Instructions to follow
Arrange every line of the material below as a numbered list, leaving out blank lines and the pictures.

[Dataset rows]
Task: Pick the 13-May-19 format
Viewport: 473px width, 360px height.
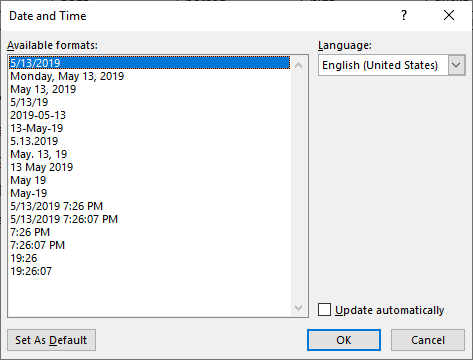Action: (x=37, y=128)
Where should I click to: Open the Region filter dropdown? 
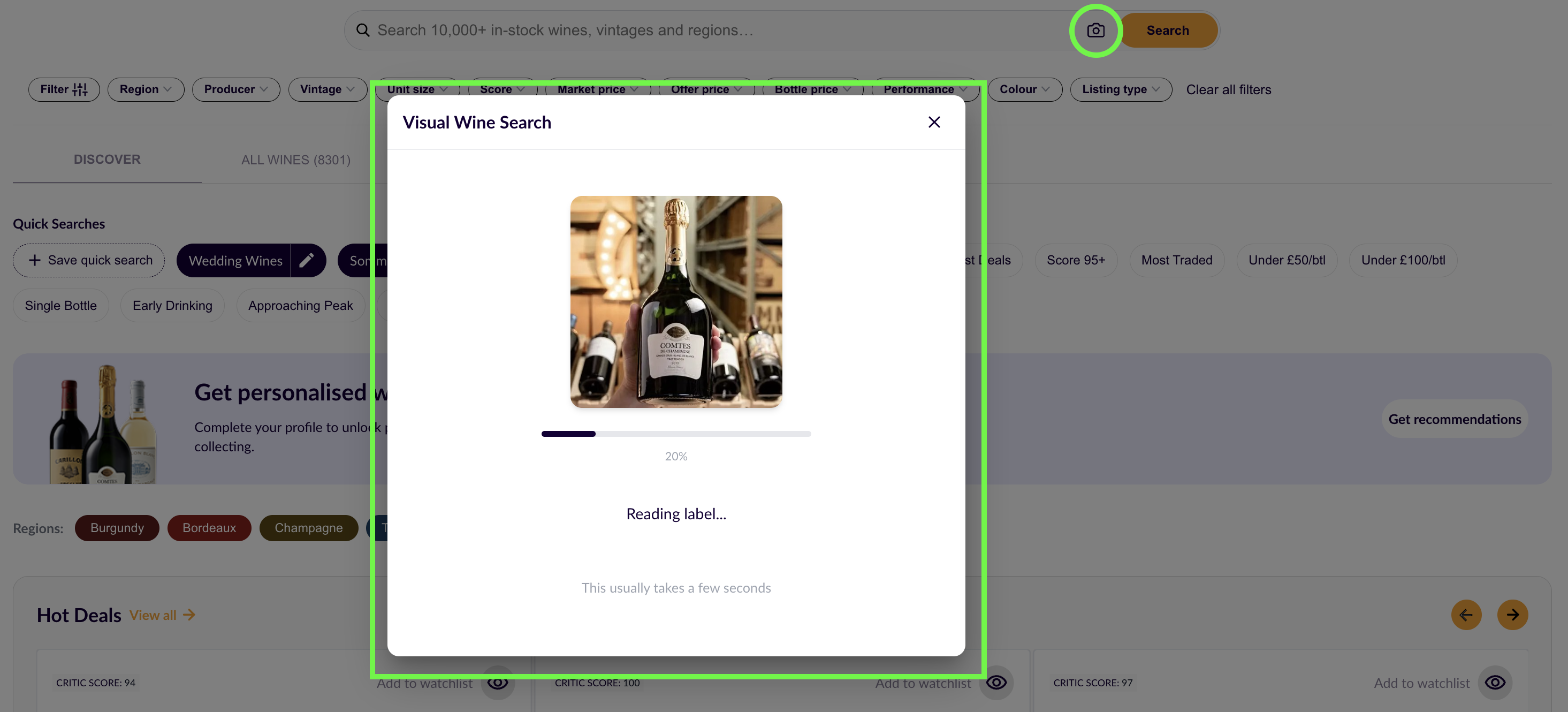[146, 89]
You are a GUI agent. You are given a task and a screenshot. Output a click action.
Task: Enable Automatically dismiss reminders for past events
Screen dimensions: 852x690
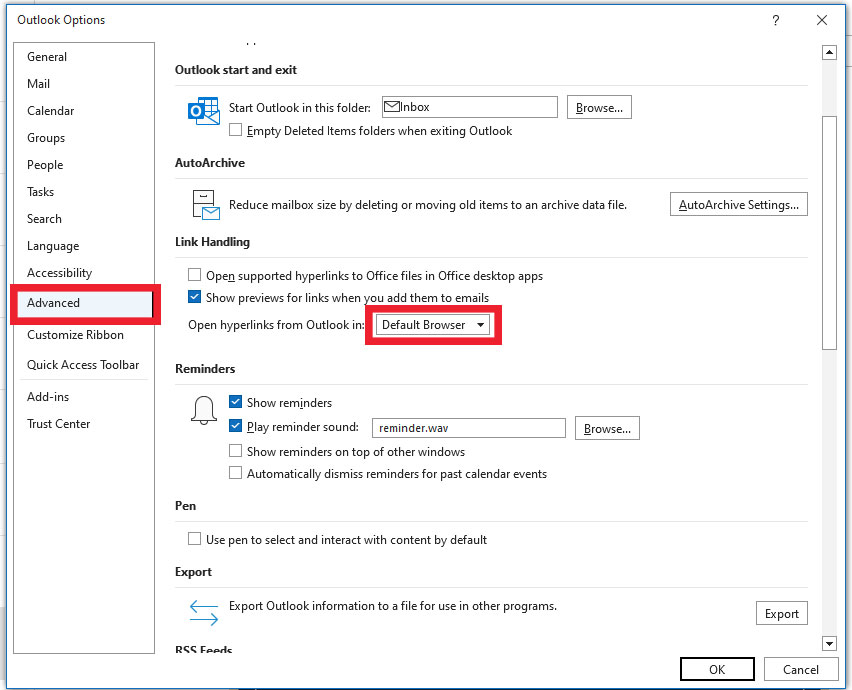point(235,473)
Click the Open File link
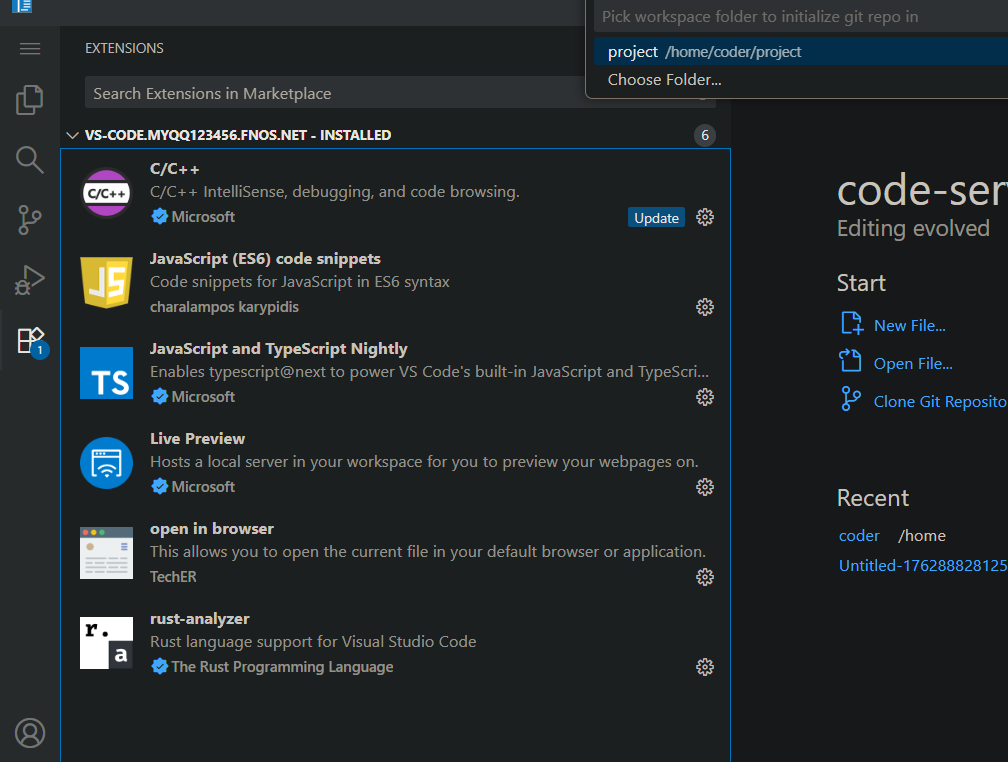This screenshot has width=1008, height=762. pyautogui.click(x=912, y=364)
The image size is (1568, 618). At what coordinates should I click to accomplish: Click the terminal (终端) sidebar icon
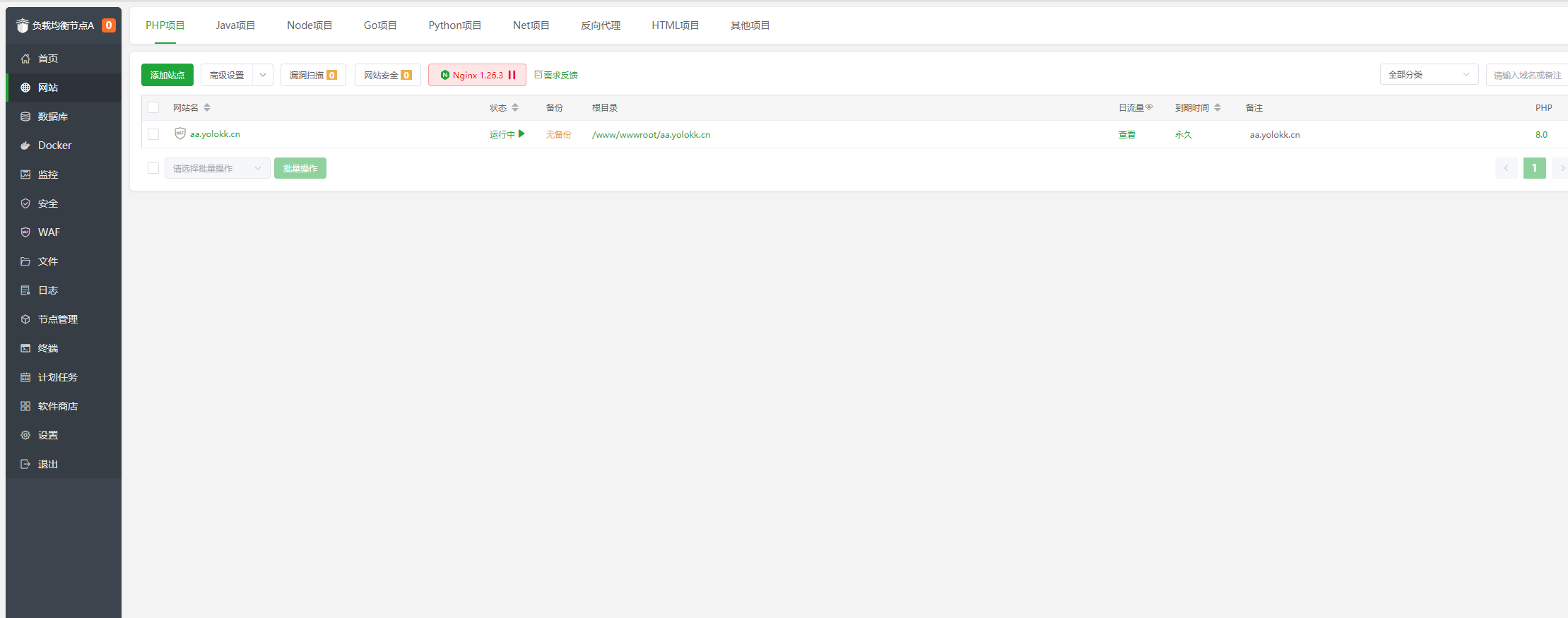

Full response
1. Task: Pick the 13-May-19 format
2. Viewport: 473px width, 360px height.
3. Action: (x=37, y=128)
4. Where should I click to: Open the Region filter dropdown? 
5. [146, 89]
6. You are a GUI agent. You are given a task and a screenshot. Output a click action.
7. Task: Enable Automatically dismiss reminders for past events
8. Screen dimensions: 852x690
9. point(235,473)
10. Click the Open File link
11. This screenshot has width=1008, height=762. pyautogui.click(x=912, y=364)
12. The image size is (1568, 618). At what coordinates should I click to accomplish: Click the terminal (终端) sidebar icon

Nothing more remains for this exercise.